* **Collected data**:
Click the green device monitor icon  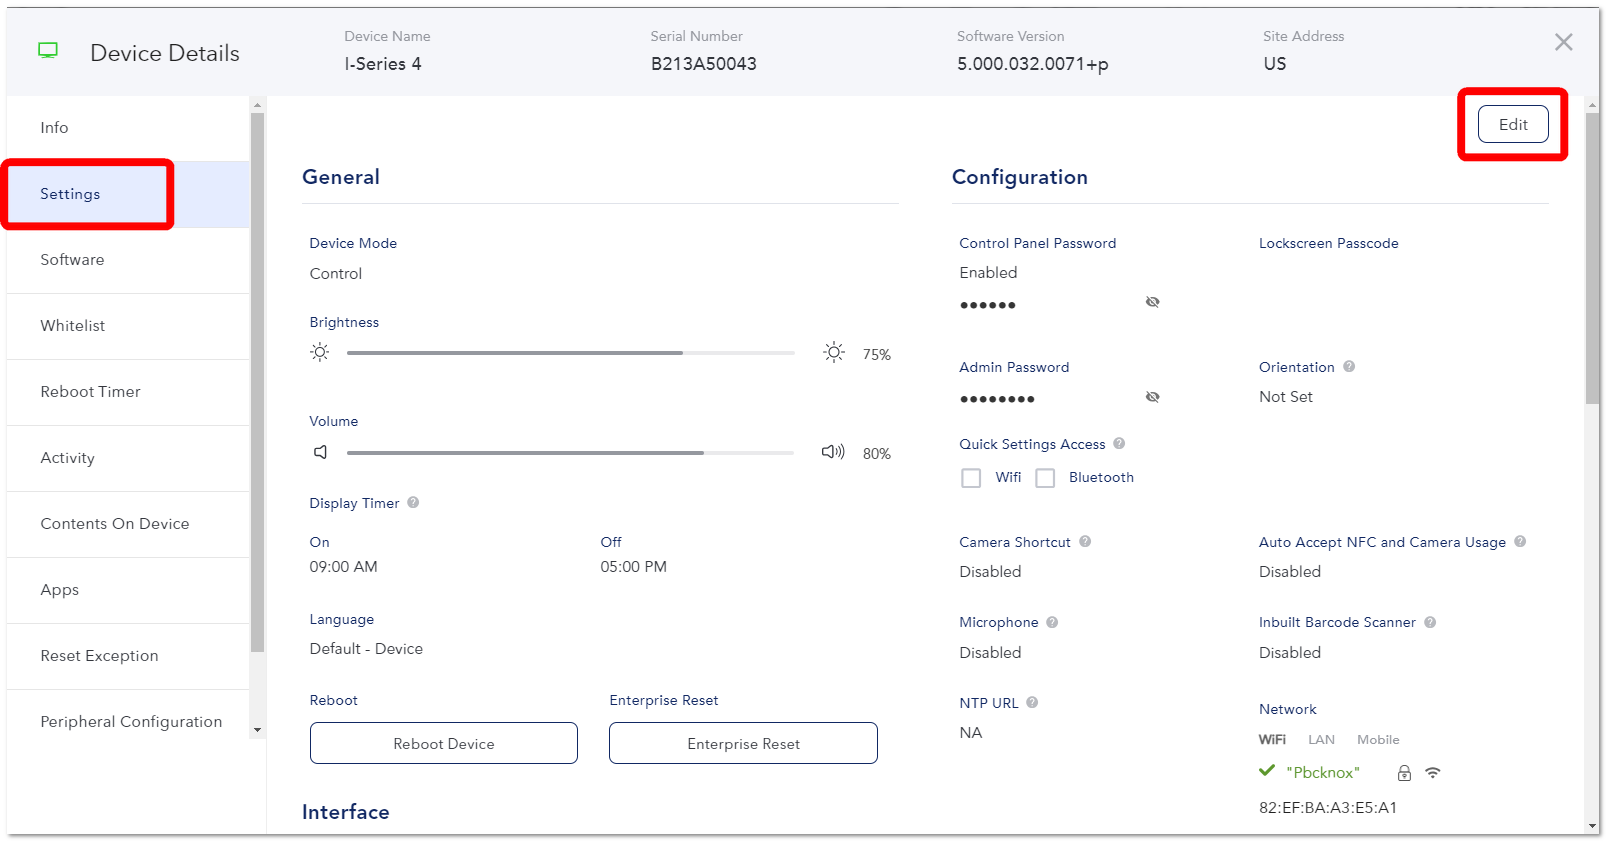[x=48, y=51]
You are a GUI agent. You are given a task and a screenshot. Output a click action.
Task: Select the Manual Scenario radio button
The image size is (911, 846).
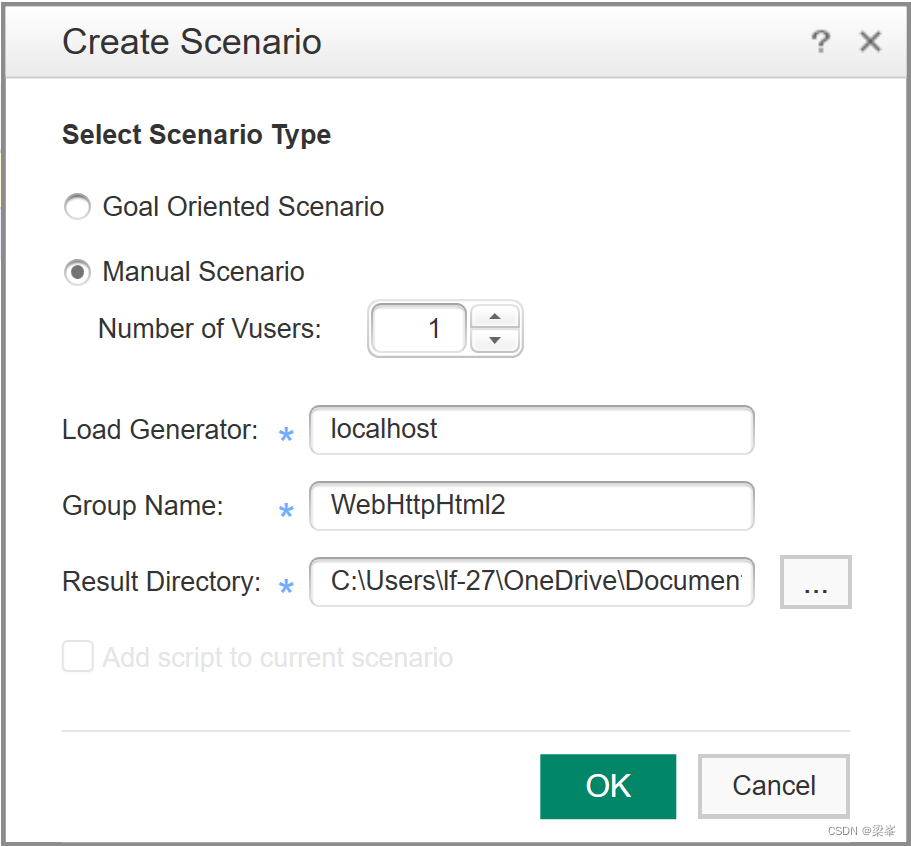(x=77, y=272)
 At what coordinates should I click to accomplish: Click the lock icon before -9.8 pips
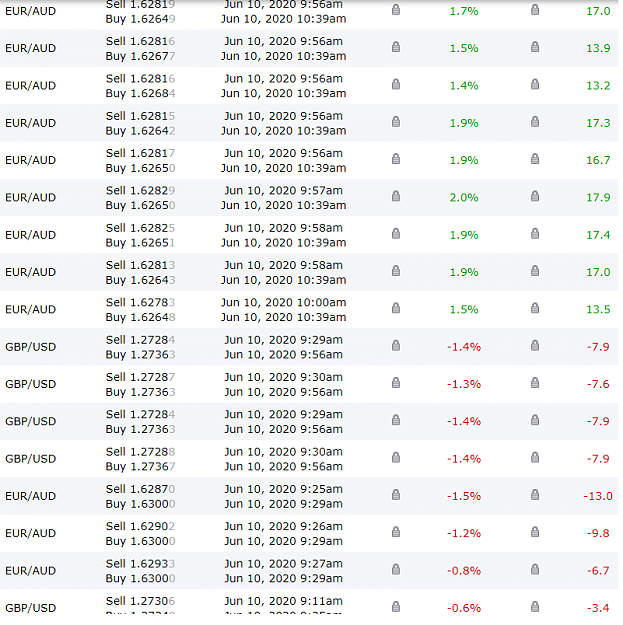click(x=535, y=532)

* **AIM OF THE EXERCISE**:
All that is wanted is an exact copy of the lines from the line bearing "You are a GUI" through the final line of the entries, including both ends but no pictures.

* **EXERCISE OUTPUT**:
You are a GUI agent. You are given a task and a screenshot. Output a click action.
Task: Select the Manual Scenario radio button
The image size is (911, 846).
(x=77, y=272)
 At what coordinates should I click to accomplish: Click the lock icon before -9.8 pips
click(x=535, y=532)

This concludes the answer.